-- start RECORDS SUPPLIED --
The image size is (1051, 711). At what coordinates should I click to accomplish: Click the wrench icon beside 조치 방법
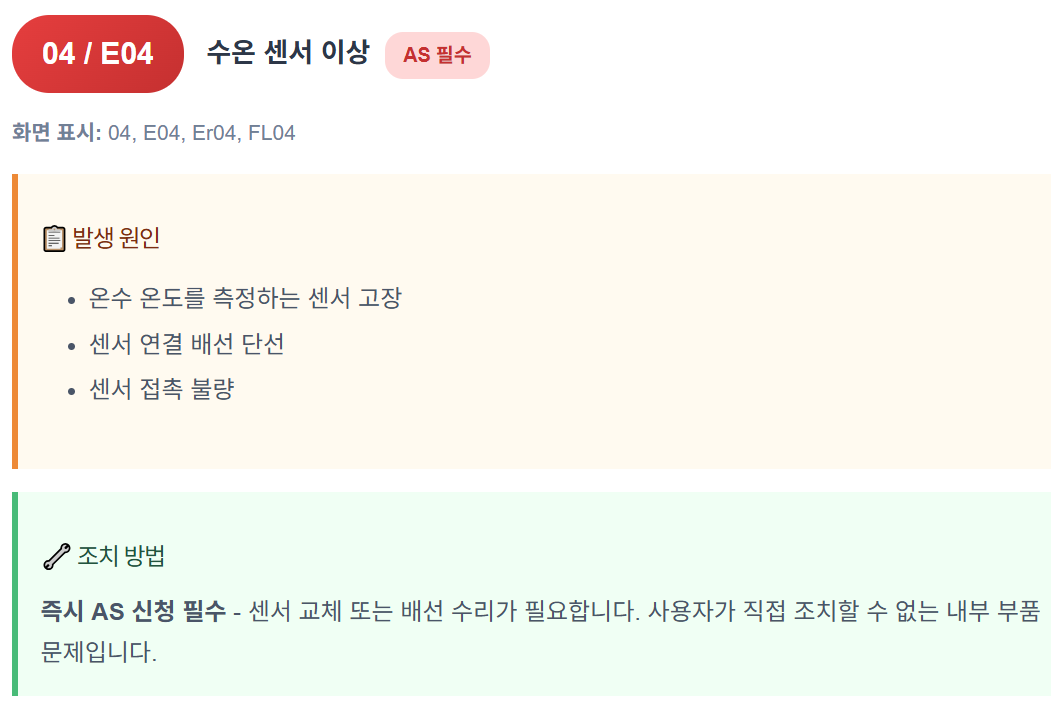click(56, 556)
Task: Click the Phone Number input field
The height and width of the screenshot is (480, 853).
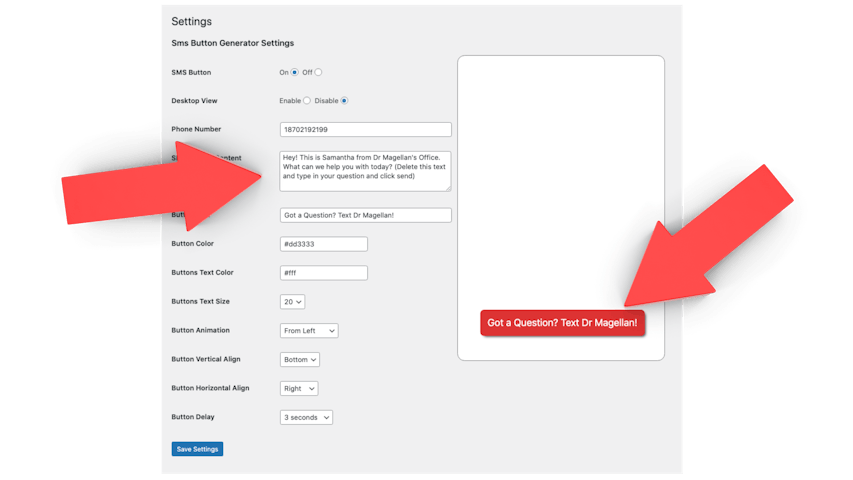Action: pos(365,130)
-- end RECORDS SUPPLIED --
■ WHAT TO DO:
Rewrite the lines above, replacing "input field" with "text box" and keeping everything else unchanged. Omit the pictures from your answer.

■ FINAL RESULT:
The image size is (1051, 711). At what coordinates should I click to accomplish: Click the wrench icon beside 조치 방법
click(56, 556)
Task: Click the Phone Number text box
The height and width of the screenshot is (480, 853).
Action: pos(365,130)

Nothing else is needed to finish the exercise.